Hallucination as Trajectory Commitment: Causal Evidence for Asymmetric Attractor Dynamics in Transformer Generation

arXiv cs.AI / 4/20/2026

💬 OpinionIdeas & Deep AnalysisModels & Research

共有:

Key Points

The paper provides causal evidence that hallucinations in autoregressive language models behave like early trajectory commitments driven by asymmetric attractor dynamics.
Using a same-prompt bifurcation method, the authors show spontaneous divergence between factual and hallucinated generations can occur immediately at the first generated token, quantified via large KL differences from step 0 to step 1.
Activation patching across 28 layers reveals strong causal asymmetry: perturbing a correct trajectory with a hallucinated activation disrupts outputs far more often than perturbing a hallucinated trajectory with a correct activation.
Windowed (multi-step) patching indicates that correcting hallucinations requires sustained intervention across multiple generation steps, while corruption can be triggered by a single perturbation.
Prompt-encoding residual states at step 0 predict each prompt’s hallucination rate, and clustering suggests distinct regime-like groups whose structure concentrates the prompts that bifurcate into false premises.

Abstract

We present causal evidence that hallucination in autoregressive language models is an early trajectory commitment governed by asymmetric attractor dynamics.

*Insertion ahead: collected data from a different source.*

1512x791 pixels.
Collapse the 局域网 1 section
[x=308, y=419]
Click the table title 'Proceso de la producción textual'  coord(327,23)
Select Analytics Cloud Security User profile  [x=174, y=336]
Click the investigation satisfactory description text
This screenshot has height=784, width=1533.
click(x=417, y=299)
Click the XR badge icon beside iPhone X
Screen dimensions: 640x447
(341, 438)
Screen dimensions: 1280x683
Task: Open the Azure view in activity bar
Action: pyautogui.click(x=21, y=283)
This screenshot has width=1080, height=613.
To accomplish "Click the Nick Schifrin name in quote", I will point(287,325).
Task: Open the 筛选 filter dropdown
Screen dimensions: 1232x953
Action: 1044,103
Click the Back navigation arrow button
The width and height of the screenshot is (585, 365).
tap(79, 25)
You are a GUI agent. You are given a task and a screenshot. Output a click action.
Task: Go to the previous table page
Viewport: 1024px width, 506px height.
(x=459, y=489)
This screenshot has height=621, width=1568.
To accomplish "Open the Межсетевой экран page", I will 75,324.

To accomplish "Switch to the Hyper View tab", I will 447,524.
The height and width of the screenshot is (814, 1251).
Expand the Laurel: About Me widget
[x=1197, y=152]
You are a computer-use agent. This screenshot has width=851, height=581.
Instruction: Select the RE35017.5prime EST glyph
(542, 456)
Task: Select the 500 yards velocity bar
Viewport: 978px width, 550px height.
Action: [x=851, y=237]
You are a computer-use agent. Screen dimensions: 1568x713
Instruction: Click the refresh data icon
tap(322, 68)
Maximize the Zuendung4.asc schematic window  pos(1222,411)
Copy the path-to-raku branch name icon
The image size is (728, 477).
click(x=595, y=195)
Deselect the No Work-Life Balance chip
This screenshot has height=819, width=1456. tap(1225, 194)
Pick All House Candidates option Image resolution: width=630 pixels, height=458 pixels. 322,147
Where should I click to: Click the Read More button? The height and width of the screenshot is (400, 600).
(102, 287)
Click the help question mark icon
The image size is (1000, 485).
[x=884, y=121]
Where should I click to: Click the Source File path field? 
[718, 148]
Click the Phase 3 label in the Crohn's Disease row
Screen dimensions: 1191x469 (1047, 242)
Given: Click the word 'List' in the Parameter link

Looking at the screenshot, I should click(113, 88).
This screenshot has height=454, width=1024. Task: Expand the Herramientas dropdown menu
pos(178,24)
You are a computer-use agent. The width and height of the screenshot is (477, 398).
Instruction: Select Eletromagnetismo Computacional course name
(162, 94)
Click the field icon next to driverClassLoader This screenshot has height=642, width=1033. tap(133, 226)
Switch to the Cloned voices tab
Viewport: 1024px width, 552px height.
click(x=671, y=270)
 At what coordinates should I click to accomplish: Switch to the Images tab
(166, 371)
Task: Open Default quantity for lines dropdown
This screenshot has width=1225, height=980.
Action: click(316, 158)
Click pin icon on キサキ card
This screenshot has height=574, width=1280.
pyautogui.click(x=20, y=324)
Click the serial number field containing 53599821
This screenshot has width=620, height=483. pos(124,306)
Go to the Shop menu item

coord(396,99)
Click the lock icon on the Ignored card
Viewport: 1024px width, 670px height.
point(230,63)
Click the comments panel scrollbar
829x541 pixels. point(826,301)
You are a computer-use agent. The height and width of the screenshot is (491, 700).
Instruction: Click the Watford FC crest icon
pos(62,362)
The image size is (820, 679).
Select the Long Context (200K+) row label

Using same-prompt bifurcation, in which we repeatedly sample identical inputs to observe spontaneous divergence, we isolate trajectory dynamics from prompt-level confounds. On Qwen2.5-1.5B across 61 prompts spanning six categories, 27 prompts (44.3%) bifurcate with factual and hallucinated trajectories diverging at the first generated token (KL = 0 at step 0, KL > 1.0 at step 1). Activation patching across 28 layers reveals a pronounced causal asymmetry: injecting a hallucinated activation into a correct trajectory corrupts output in 87.5% of trials (layer 20), while the reverse recovers only 33.3% (layer 24); both exceed the 10.4% baseline (p = 0.025) and 12.5% random-patch control. Window patching shows correction requires sustained multi-step intervention, whereas corruption needs only a single perturbation. Probing the prompt encoding itself, step-0 residual states predict per-prompt hallucination rate at Pearson r = 0.776 at layer 15 (p < 0.001 against a 1000-permutation null); unsupervised clustering identifies five regime-like groups (eta^2 = 0.55) whose saddle-adjacent cluster concentrates 12 of the 13 bifurcating false-premise prompts, indicating that the basin structure is organized around regime commitments fixed at prompt encoding. These findings characterize hallucination as a locally stable attractor basin: entry is probabilistic and rapid, exit demands coordinated intervention across layers and steps, and the relevant basins are selected by clusterable regimes already discernible at step 0.